Rudner says investigations are also crucial when considering summary dismissal.

“I have written and spoken extensively regarding the need to investigate allegations or suspicions of misconduct before imposing discipline or dismissal. If an employer fails to investigate, or purports to conduct an investigation of alleged misconduct but does so unfairly, they can face significant liability,” he explains.

For example, says Rudner, the recent British Columbia Supreme Court ruling in Lau v. Royal Bank of Canada overturned a dismissal and ordered that the employer pay severance pay plus extraordinary damages and legal costs.

“This is the risk facing employers: If they are found to have dismissed without cause due to a failure to properly investigate, they may end up spending far more money than if they had simply packaged the employee out.
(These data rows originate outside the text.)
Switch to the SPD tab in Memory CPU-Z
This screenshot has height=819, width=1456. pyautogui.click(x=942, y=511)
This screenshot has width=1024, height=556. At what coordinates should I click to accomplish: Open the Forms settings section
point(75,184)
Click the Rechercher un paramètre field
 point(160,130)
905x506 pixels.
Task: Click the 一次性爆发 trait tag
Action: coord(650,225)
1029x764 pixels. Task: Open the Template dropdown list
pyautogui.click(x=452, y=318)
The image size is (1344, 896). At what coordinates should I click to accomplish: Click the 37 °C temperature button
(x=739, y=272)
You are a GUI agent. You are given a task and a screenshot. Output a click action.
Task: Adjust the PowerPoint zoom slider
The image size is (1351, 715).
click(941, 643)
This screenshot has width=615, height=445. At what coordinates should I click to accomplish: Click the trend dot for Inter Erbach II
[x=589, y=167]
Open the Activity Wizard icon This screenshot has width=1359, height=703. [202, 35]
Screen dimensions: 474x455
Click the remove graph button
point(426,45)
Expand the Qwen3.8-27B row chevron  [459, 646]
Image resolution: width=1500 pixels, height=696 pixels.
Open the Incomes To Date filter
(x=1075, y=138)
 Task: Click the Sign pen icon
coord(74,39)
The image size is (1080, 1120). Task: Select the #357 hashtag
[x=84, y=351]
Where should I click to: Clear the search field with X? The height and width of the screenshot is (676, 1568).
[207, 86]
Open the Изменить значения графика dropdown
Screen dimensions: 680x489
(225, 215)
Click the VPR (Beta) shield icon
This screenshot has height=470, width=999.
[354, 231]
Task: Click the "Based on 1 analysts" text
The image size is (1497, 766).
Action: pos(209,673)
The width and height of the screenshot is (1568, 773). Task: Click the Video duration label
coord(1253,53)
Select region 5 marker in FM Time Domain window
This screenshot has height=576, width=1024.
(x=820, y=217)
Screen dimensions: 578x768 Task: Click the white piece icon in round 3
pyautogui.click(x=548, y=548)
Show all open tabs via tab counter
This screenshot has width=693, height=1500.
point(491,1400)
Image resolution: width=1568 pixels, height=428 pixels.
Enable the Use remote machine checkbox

This can include severance, bad faith/moral damages, punitive damages, aggravated damages, damages for infliction of emotional distress, their own legal fees, and compensation for the individual’s legal fees. The stakes are high.”

As Rudner explains, in Lau, the plaintiff worked as an account manager with the bank and met a client in his office in January 2012. The client directed Lau to make some changes to her investments. Lau processed the changes as “new money” rather than “retained money.” The client subsequently complained and the bank’s corporate investigation team became involved.

Lau asserted that while he had tracked the sale improperly, this was in accordance with the instructions of a colleague who had also attended the client meeting, and evidence showed this was a common practice within the branch, Rudner writes. Video evidence was not available at the hearing and there was some question regarding its reliability. 

The bank dismissed Lau for cause and filed a report with the Securities Commission stating that the dismissal was due to falsification of bank records and failing to tell the truth when questioned regarding an alleged joint session with a client.

However, Rudner writes: “The B.C. Supreme Court did not find that there was just cause for dismissal. As often discussed, courts will take a contextual approach and consider all relevant factors. In this case, two factors in Lau’s favour were his immediate acknowledgment of wrongdoing and his previously clean record. The questionable investigation was also a significant factor.”

The court identified a number of failings in the bank’s investigatory process, including that video surveillance footage was inconclusive and not available at trial and Lau was never given an opportunity to view the video.

In addition to damages for pay in lieu of notice (severance), the court awarded Lau an additional $30,000 in aggravated damages. The bank also had to pay legal costs.

“As a result, this was a costly lesson and a reminder for all employers: Ensure that any alleged misconduct is investigated fairly before dismissal. Summary dismissal is not often ‘rubber stamped’ by our courts; While I often assure employers that ‘just cause is not a lost cause’, the threshold for establishing it is high,” writes Rudner.